Part of a data file:
○ ○ ○ ○
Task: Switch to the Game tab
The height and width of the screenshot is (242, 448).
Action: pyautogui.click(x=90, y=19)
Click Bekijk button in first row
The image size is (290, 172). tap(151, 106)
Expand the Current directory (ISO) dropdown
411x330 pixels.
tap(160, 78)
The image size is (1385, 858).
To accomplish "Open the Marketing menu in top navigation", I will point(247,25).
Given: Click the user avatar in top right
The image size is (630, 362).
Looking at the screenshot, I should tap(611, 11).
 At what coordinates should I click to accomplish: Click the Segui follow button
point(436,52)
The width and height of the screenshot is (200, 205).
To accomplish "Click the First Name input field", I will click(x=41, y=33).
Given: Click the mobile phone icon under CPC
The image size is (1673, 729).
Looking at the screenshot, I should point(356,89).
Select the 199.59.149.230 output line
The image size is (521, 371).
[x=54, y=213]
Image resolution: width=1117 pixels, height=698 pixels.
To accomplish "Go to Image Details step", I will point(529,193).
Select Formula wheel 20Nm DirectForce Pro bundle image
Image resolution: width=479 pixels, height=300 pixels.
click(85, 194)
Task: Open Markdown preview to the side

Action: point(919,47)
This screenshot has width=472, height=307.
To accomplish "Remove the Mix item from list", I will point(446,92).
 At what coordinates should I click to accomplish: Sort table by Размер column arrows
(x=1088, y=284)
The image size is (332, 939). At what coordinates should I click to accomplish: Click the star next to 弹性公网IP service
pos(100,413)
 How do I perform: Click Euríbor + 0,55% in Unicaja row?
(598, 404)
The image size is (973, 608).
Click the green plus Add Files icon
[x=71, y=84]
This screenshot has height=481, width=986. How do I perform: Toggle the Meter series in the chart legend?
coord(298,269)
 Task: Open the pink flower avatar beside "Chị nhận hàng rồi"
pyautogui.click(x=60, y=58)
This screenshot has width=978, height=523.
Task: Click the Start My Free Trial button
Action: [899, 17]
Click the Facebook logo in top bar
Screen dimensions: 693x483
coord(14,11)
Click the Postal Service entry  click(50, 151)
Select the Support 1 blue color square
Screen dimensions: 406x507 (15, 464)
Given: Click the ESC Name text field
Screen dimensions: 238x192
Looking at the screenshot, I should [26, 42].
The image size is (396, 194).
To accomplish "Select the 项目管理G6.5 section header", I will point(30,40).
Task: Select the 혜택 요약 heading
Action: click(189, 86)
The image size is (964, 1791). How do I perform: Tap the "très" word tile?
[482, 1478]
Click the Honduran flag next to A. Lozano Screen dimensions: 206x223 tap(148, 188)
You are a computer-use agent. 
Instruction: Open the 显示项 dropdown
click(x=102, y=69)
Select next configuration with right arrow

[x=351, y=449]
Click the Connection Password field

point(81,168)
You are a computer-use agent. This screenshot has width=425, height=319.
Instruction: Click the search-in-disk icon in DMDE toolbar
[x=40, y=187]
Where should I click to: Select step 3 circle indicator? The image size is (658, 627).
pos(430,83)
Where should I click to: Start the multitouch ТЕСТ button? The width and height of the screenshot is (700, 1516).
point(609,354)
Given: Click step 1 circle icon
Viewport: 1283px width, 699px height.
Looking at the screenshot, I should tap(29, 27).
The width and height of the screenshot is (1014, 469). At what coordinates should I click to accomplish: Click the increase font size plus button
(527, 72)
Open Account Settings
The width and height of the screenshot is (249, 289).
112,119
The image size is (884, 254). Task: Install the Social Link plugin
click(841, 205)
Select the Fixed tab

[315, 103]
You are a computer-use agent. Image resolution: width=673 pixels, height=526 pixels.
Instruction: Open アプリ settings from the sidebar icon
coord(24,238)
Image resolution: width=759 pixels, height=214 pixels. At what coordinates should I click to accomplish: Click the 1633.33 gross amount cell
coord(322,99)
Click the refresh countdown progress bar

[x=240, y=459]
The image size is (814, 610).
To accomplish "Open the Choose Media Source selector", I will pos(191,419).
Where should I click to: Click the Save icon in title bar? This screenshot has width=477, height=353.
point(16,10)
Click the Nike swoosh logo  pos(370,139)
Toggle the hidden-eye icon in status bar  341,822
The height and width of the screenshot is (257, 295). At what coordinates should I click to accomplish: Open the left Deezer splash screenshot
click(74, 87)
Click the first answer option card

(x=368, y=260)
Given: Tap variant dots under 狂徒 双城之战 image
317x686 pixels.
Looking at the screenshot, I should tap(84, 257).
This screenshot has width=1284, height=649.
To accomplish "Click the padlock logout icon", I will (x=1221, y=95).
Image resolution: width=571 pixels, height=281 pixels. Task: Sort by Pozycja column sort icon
○ ○ ○ ○
Objective:
Please copy the lines of the listing verbatim, from the line containing "This screenshot has width=1284, height=649." through the end of the listing.

Problem solution:
This screenshot has width=1284, height=649.
To accomplish "Click the padlock logout icon", I will (x=1221, y=95).
Image resolution: width=571 pixels, height=281 pixels. Task: Sort by Pozycja column sort icon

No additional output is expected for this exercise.